TASK STATEMENT —
Below is some data. Retype exactly the lines starting at the one with "Where should I click to: Open" and ending at the one with "Given: Click the Cancel button".

*** Opening DATA SUPPLIED ***

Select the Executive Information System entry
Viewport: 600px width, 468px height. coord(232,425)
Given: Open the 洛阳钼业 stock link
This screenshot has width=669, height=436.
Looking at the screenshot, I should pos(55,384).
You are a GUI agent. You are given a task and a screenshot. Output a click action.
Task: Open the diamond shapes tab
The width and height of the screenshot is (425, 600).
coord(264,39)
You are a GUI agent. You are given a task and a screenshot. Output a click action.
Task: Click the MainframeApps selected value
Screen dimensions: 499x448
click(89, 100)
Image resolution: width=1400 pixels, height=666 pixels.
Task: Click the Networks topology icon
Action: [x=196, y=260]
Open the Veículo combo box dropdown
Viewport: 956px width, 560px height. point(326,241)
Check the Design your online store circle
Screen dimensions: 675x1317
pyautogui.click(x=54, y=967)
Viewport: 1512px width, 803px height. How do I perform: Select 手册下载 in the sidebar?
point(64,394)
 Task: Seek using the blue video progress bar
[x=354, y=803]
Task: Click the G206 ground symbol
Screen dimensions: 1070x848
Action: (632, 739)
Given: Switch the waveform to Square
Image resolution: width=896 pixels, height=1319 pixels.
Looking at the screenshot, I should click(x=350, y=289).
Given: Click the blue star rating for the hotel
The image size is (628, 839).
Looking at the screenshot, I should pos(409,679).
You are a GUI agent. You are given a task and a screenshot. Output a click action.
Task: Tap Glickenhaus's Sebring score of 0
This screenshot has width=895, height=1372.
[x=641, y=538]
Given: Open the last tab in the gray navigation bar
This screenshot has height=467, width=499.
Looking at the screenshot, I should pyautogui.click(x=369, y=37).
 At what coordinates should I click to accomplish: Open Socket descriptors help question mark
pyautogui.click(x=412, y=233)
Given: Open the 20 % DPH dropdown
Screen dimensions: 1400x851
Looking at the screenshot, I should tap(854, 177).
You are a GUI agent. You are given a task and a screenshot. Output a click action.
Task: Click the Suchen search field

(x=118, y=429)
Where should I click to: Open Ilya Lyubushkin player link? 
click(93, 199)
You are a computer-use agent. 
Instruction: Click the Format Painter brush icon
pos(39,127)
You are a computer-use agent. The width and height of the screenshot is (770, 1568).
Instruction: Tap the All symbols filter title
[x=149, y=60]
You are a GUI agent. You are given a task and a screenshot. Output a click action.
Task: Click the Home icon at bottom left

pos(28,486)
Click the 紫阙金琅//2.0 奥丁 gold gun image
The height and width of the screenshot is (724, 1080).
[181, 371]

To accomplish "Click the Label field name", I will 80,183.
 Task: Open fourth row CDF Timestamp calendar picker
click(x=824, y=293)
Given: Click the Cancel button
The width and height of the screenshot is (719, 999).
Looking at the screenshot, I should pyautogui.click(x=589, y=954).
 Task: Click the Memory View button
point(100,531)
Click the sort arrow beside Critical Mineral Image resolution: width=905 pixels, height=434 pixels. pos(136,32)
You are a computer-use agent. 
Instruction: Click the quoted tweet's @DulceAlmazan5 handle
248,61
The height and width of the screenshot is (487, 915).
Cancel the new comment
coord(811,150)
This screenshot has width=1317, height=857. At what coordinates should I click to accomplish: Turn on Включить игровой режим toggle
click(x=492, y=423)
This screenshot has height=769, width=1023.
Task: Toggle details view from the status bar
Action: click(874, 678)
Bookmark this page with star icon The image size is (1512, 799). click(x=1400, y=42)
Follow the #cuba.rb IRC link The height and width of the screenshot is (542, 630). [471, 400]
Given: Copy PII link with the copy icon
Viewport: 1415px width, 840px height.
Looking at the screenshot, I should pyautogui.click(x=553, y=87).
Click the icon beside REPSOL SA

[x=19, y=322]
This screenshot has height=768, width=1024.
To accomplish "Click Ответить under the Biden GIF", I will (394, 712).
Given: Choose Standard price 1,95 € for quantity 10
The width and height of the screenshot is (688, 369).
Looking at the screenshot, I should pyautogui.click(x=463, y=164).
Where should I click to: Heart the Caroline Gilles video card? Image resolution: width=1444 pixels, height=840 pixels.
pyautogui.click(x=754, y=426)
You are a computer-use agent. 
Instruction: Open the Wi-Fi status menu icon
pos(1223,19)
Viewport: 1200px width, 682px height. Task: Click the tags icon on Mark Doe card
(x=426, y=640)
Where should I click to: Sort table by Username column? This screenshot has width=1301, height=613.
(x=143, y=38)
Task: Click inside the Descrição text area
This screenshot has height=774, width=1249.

*** Closing DATA SUPPLIED ***

RESPONSE BOX —
Where should I click to: Open Ilya Lyubushkin player link? 
click(93, 199)
You are a computer-use agent. 
Instruction: Click the Format Painter brush icon
pos(39,127)
You are a computer-use agent. The width and height of the screenshot is (770, 1568).
Instruction: Tap the All symbols filter title
[x=149, y=60]
You are a GUI agent. You are given a task and a screenshot. Output a click action.
Task: Click the Home icon at bottom left

pos(28,486)
Click the 紫阙金琅//2.0 奥丁 gold gun image
The height and width of the screenshot is (724, 1080).
[181, 371]

To accomplish "Click the Label field name", I will 80,183.
 Task: Open fourth row CDF Timestamp calendar picker
click(x=824, y=293)
Given: Click the Cancel button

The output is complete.